Life is shaped by interactions, and one of them is the relationship between bacteria and their hosts. Our laboratory studies how Gram-negative pathogens use specialized secretion systems to manipulate the responses of their hosts and survive in different environments.
At the center of our research is the type III secretion system (T3SS), a bacterial apparatus resembling a syringe, also known as an injectisome. It is a sophisticated protein export machinery that enables the direct delivery of T3SS effector proteins from the bacterial cytosol into the host cell cytosol. The specific role of the T3SS in bacterial pathogenesis is determined by its expression and assembly, as well as by the repertoire of translocated effector proteins that manipulate host cell signaling pathways and defenses.

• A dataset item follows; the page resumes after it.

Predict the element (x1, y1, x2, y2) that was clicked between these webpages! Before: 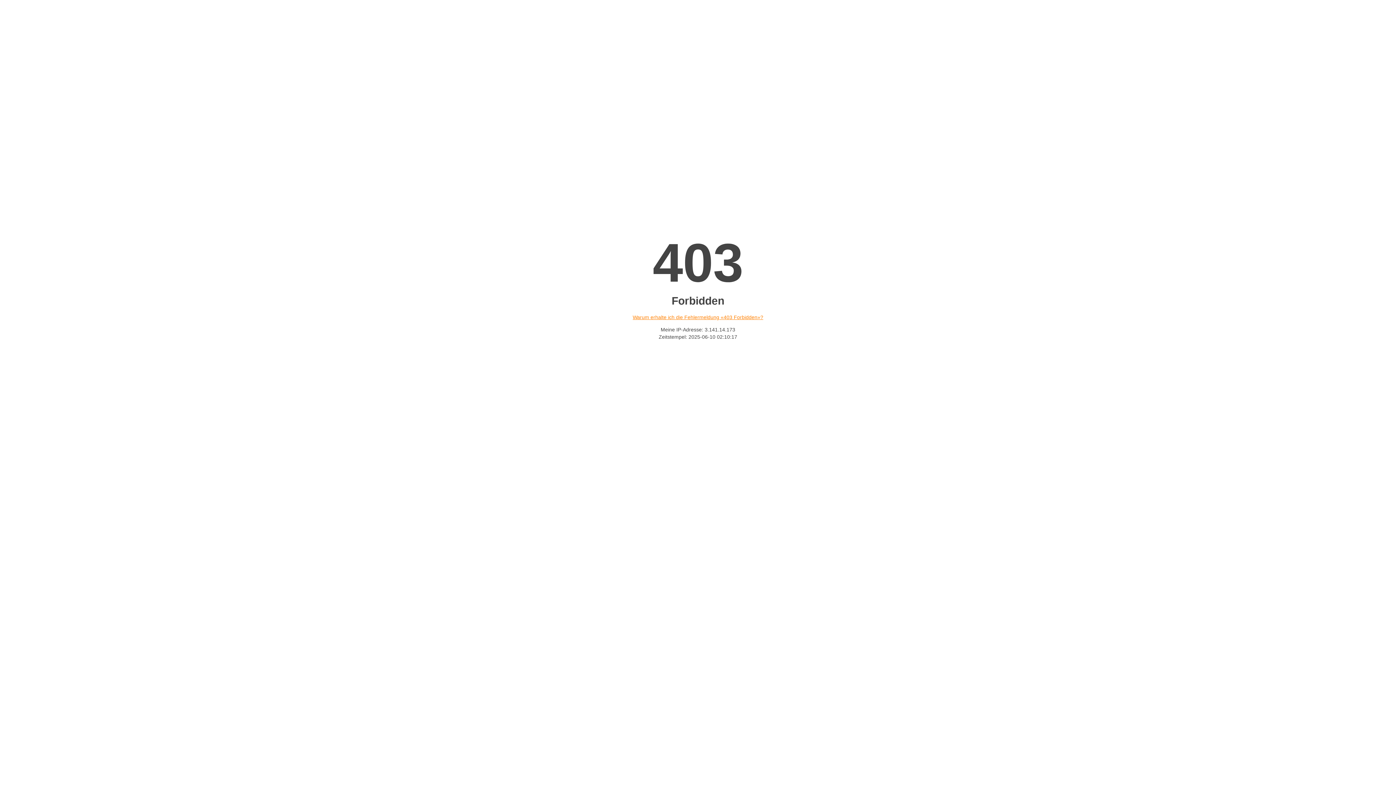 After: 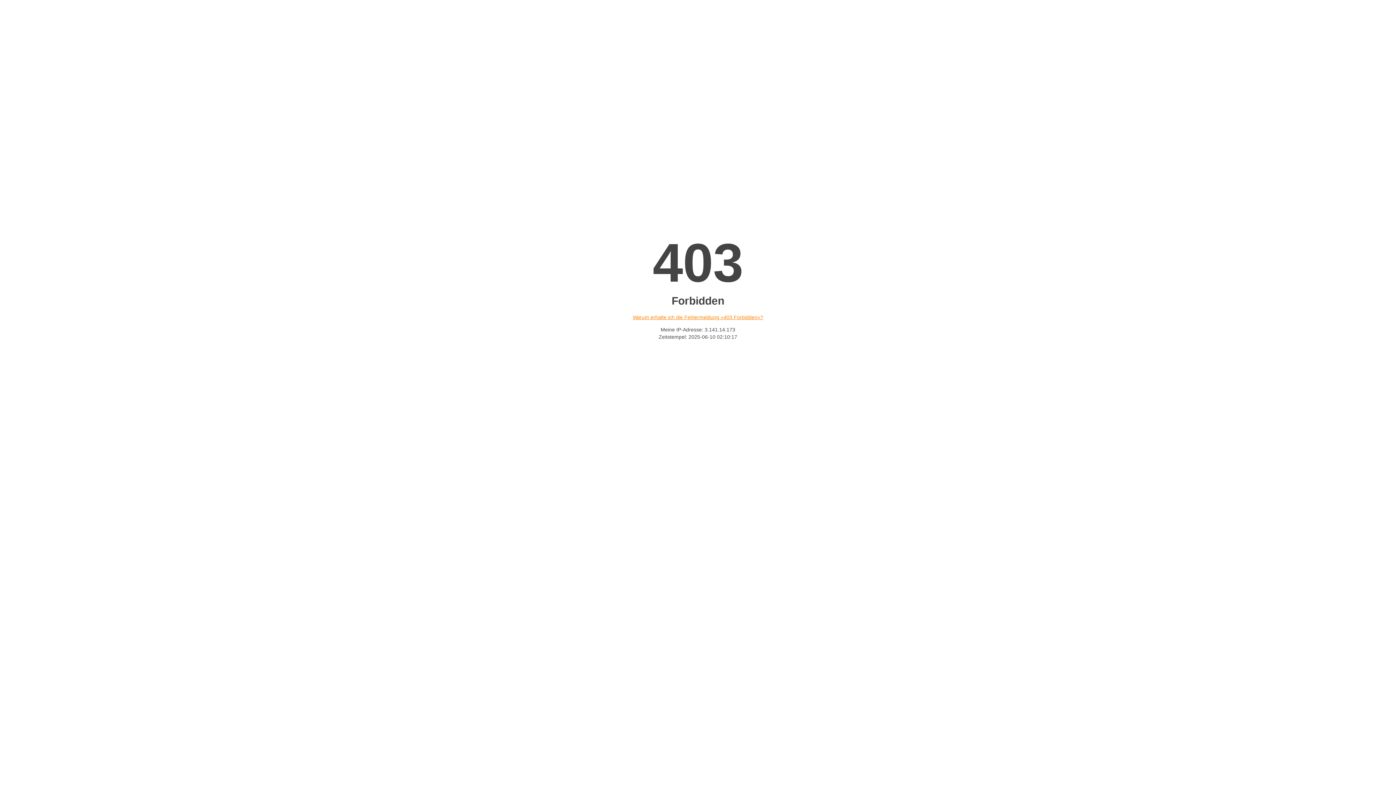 Action: label: Warum erhalte ich die Fehlermeldung «403 Forbidden»? bbox: (632, 314, 763, 320)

Ref. Kamanova, J.* (2020). Bordetella Type III Secretion Injectosome and Effector Proteins. Front. Cell. Infect. Microbiol. 04 Sept 2020, https://doi.org/10.3389/fcimb.2020.00466
We focus on two model systems:
Bordetella pertussis and B. bronchiseptica, respiratory pathogens that colonize the airway epithelium. Their T3SS delivers the cytotoxic effector BteA and the gatekeeper BopN, both of which modulate host interaction. Our studies show that subtle sequence variations, such as an alanine insertion at position 503 in B. pertussis BteA, reduce cytotoxicity, likely reflecting evolutionary adaptation to the human host. We also investigate how host cues regulate T3SS activity, biofilm formation and persistence in the respiratory tract.
Aeromonas schubertii, an emerging aquatic pathogen and opportunistic pathogen in humans. We found that its virulence depends on a T3SS encoded within the Aeromonas Pathogenicity Island 1 (API1). This system delivers a unique repertoire of effectors, including conserved enzymes and previously undescribed proteins, which cooperate to orchestrate survival and host cell death. These results indicate how horizontal gene acquisition and effector diversity have enabled adaptation to aquatic hosts and environmental niches.
Our approach integrates structural and molecular biology, super-resolution and live-cell imaging with OMICs methodologies with the aim of linking molecular mechanisms to outcome of infection.